- EXTRACTED ENTRIES:
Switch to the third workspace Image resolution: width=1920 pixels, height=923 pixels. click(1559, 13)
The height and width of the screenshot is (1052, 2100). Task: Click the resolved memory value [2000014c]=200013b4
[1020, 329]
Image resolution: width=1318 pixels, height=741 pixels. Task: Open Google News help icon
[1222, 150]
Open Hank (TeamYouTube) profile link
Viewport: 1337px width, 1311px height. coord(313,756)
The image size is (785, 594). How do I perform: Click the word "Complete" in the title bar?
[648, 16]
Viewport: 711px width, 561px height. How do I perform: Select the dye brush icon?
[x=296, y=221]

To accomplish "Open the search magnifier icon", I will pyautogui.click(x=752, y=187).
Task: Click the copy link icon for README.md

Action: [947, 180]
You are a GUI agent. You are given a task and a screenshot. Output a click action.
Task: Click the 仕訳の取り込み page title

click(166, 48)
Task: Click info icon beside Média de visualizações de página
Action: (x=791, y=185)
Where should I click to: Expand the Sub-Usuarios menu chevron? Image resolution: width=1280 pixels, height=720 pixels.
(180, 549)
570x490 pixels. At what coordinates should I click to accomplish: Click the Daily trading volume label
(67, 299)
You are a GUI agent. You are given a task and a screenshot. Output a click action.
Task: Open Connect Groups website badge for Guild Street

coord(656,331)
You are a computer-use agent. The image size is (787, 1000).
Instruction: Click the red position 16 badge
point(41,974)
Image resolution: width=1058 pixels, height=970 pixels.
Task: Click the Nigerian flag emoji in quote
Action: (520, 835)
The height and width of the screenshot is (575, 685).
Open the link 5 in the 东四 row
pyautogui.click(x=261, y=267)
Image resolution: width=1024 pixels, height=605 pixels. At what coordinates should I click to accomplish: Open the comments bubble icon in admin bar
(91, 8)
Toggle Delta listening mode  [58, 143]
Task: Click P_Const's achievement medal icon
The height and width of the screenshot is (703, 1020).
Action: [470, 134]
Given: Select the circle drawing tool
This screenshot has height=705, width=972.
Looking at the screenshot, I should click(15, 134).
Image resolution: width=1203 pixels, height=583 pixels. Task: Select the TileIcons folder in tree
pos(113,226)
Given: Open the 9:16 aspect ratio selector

- YOUR GOAL: Print out the entire listing above without any change.

- ANSWER BOX:
Switch to the third workspace Image resolution: width=1920 pixels, height=923 pixels. click(1559, 13)
The height and width of the screenshot is (1052, 2100). Task: Click the resolved memory value [2000014c]=200013b4
[1020, 329]
Image resolution: width=1318 pixels, height=741 pixels. Task: Open Google News help icon
[1222, 150]
Open Hank (TeamYouTube) profile link
Viewport: 1337px width, 1311px height. coord(313,756)
The image size is (785, 594). How do I perform: Click the word "Complete" in the title bar?
[648, 16]
Viewport: 711px width, 561px height. How do I perform: Select the dye brush icon?
[x=296, y=221]

To accomplish "Open the search magnifier icon", I will pyautogui.click(x=752, y=187).
Task: Click the copy link icon for README.md

Action: [947, 180]
You are a GUI agent. You are given a task and a screenshot. Output a click action.
Task: Click the 仕訳の取り込み page title

click(166, 48)
Task: Click info icon beside Média de visualizações de página
Action: (x=791, y=185)
Where should I click to: Expand the Sub-Usuarios menu chevron? Image resolution: width=1280 pixels, height=720 pixels.
(180, 549)
570x490 pixels. At what coordinates should I click to accomplish: Click the Daily trading volume label
(67, 299)
You are a GUI agent. You are given a task and a screenshot. Output a click action.
Task: Open Connect Groups website badge for Guild Street

coord(656,331)
You are a computer-use agent. The image size is (787, 1000).
Instruction: Click the red position 16 badge
point(41,974)
Image resolution: width=1058 pixels, height=970 pixels.
Task: Click the Nigerian flag emoji in quote
Action: (520, 835)
The height and width of the screenshot is (575, 685).
Open the link 5 in the 东四 row
pyautogui.click(x=261, y=267)
Image resolution: width=1024 pixels, height=605 pixels. At what coordinates should I click to accomplish: Open the comments bubble icon in admin bar
(91, 8)
Toggle Delta listening mode  [58, 143]
Task: Click P_Const's achievement medal icon
The height and width of the screenshot is (703, 1020).
Action: [470, 134]
Given: Select the circle drawing tool
This screenshot has height=705, width=972.
Looking at the screenshot, I should click(15, 134).
Image resolution: width=1203 pixels, height=583 pixels. Task: Select the TileIcons folder in tree
pos(113,226)
Given: Open the 9:16 aspect ratio selector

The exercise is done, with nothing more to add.